DOCUMENT SECTION:

***

More police patrols in two Sonora municipalities.

Federal security forces have increased patrols and their community presence in the municipalities of Empalme and Guaymas, Sonora, the Secretariat of Security and Citizens Protection (SSPC) said Wednesday.

The communities are the test areas for a pilot project begun on September 2 that temporarily replaces municipal officers who do not pass control and confidence checks with armed forces personnel.

The SSPC stated that marines, National Guardsmen and state police have reinforced vigilance in high-crime areas, as well as in areas where drugs are presumably sold.

Additionally, security personnel have increased their community presence with vehicle patrols and officers on foot around schools and in town centers in order to deter crime.

“In coordination with municipal police we have set up drunk driving checkpoints and vehicle search points in various locations of the city. We have tightened the response time for the activation of a code red and optimized the sectorization of the municipalities with immediate response groups,” said the SSPC in a press release.

In Empalme, citizens have been in mourning since September 10 after criminal gang hitmen took a man from a house before setting it on fire with molotov cocktails, killing an 8-year-old boy and seriously injuring two other occupants.

***

PROBLEM A:
Answer these questions from the news item on police patrols in Sonora:
(i) On what date did the pilot project begin?
(ii) Which forces have reinforced vigilance in high-crime areas?
(iii) How old was the boy killed in the Empalme fire?
PROBLEM B:
For each statement, decide whether the news item on police patrols in Sonora supports it, and quote the words that settle it.
(i) The pilot project permanently replaces municipal officers who fail control and confidence checks.
(ii) Drunk driving checkpoints were set up in coordination with municipal police.
(iii) The SSPC made its announcement on a Monday.
PROBLEM C: Write a continuation of the news item on police patrols in Sonora, picking up after its last sentence.

***

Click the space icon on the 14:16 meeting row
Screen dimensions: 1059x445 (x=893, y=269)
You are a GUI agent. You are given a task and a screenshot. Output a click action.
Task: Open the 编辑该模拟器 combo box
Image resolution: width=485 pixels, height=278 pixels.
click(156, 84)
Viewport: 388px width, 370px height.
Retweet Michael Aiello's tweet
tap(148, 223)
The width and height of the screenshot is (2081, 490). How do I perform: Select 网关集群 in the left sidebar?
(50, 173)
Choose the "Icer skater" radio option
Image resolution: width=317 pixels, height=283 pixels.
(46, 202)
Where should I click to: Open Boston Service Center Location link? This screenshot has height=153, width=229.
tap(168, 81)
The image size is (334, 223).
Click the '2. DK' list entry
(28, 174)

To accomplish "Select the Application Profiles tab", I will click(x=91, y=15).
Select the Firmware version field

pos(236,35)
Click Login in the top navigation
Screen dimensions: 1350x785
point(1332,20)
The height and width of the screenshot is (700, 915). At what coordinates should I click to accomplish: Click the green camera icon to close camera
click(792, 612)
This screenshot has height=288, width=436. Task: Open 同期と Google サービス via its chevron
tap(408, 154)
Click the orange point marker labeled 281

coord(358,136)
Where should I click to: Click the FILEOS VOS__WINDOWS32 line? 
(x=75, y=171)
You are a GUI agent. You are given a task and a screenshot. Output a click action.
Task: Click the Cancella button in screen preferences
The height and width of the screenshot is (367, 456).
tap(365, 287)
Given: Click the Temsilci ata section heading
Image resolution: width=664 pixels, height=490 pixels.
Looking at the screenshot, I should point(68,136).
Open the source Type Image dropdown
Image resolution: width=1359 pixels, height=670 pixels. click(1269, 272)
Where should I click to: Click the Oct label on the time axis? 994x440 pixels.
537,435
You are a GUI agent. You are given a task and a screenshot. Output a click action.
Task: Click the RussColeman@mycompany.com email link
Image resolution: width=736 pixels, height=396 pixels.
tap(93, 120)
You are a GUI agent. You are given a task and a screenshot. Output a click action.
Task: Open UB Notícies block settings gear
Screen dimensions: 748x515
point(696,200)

***

EXERCISE ANSWER A:
(i) September 2
(ii) Marines, National Guardsmen and state police
(iii) 8 years old

EXERCISE ANSWER B:
(i) No: "temporarily replaces municipal officers who do not pass control and confidence checks"
(ii) Yes: "In coordination with municipal police we have set up drunk driving checkpoints"
(iii) No: "the Secretariat of Security and Citizens Protection (SSPC) said Wednesday"

EXERCISE ANSWER C:
As part of the agreements with the local police forces, the SSPC is currently carrying out evaluations to purge corrupt officers.

Beginning September 30, local police will also attend training in human rights, crime prevention, protection and the moderate and rational use of force.

“The government of Mexico reaffirms its commitment to maintain the effort and deployment of all its capabilities, and also reiterates that the coordination of responsibilities of the three levels of government will allow for a significant decrease in crime rates,” said the SSPC.

In early September, National Defense Secretary Luis Cresencio Sandoval stated that Sonora’s homicide rate was soaring due to a 40% shortage of police.